=== TEXT ===
Today’s post is part of the Moods of Motherhood blogging carnival celebrating the launch of the second edition of Moods of Motherhood: the inner journey of mothering by Amazon bestselling author, Lucy H. Pearce (published by Womancraft Publishing).
Today over 40 mothers around the world reflect on the internal journey of motherhood: raw, honest and uncut. To see a list of the other contributors and to win your own copy visit Dreaming Aloud.net********
**Trigger Warning: Mentions child abuse and depression**
I was a tween when my orthodontist began sexually abusing me. Over a period of many years, he continued to pull me further into his web of physical and sexual torture while convincing me that I was the only one who could give him this in order to help him. Help him do what, I’m still not sure.
I told one adult, but wasn’t believed so I accepted the situation, even relished this secret reinforcing that I deserved this pain because I was broken. I returned again and again to appointments that I knew were actually making my teeth more crooked, knowing I’d have pain for days after that I’d have to hide.

=== OBJECTIVE A ===
According to the blog post, how many mothers around the world are reflecting on the internal journey of motherhood today?
=== OBJECTIVE B ===
Write out the blog post's passage starting at "Today’s post is" and ending at "still not sure.", swapping "carnival" for "festival".

=== GIVEN MATERIAL ===
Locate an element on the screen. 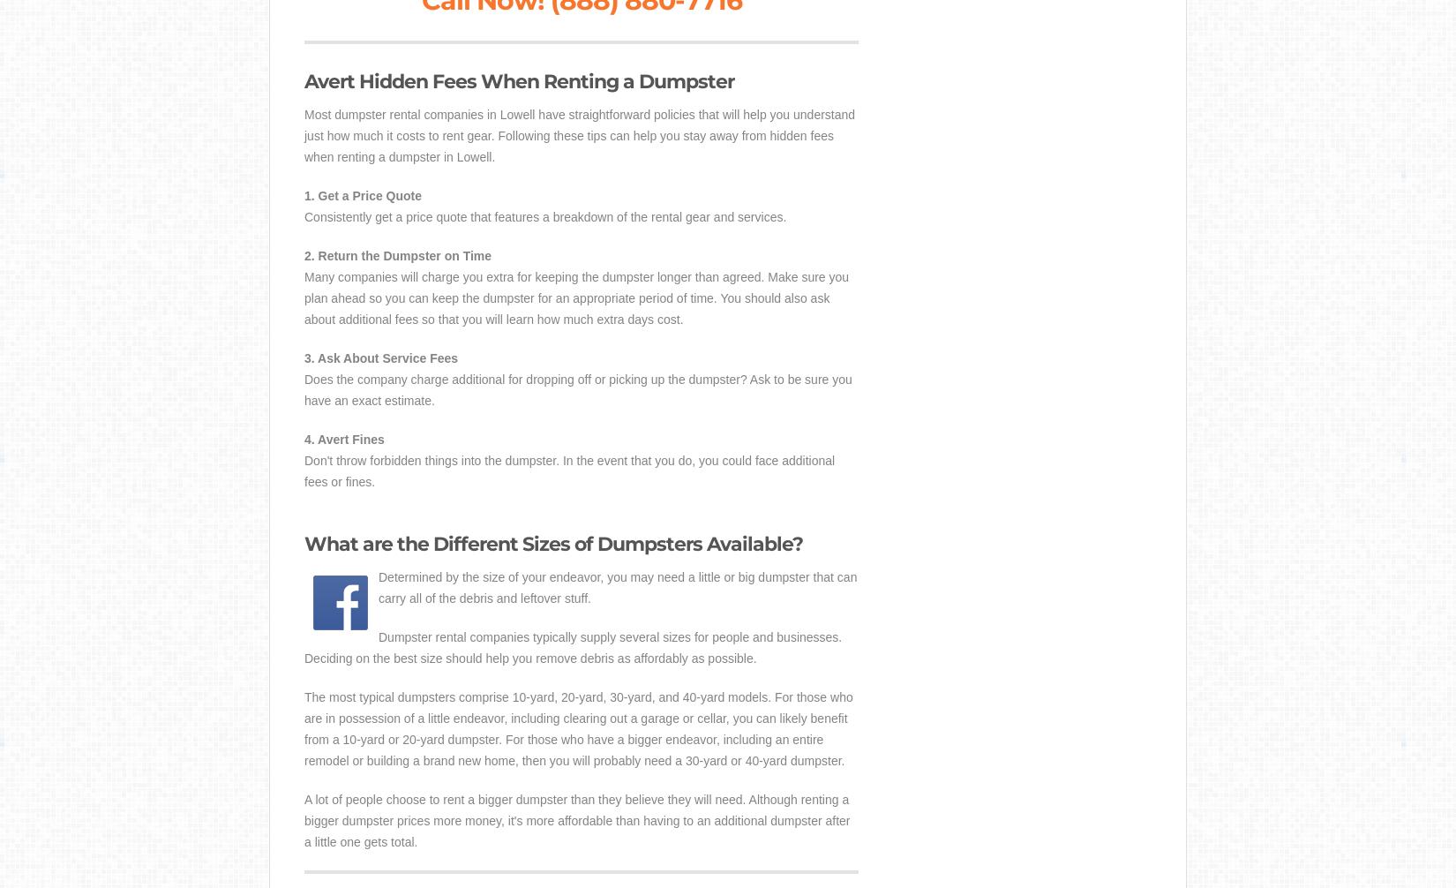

=== CORRECT RESPONSE A ===
Over 40 mothers.

=== CORRECT RESPONSE B ===
Today’s post is part of the Moods of Motherhood blogging festival celebrating the launch of the second edition of Moods of Motherhood: the inner journey of mothering by Amazon bestselling author, Lucy H. Pearce (published by Womancraft Publishing).
Today over 40 mothers around the world reflect on the internal journey of motherhood: raw, honest and uncut. To see a list of the other contributors and to win your own copy visit Dreaming Aloud.net********
**Trigger Warning: Mentions child abuse and depression**
I was a tween when my orthodontist began sexually abusing me. Over a period of many years, he continued to pull me further into his web of physical and sexual torture while convincing me that I was the only one who could give him this in order to help him. Help him do what, I’m still not sure.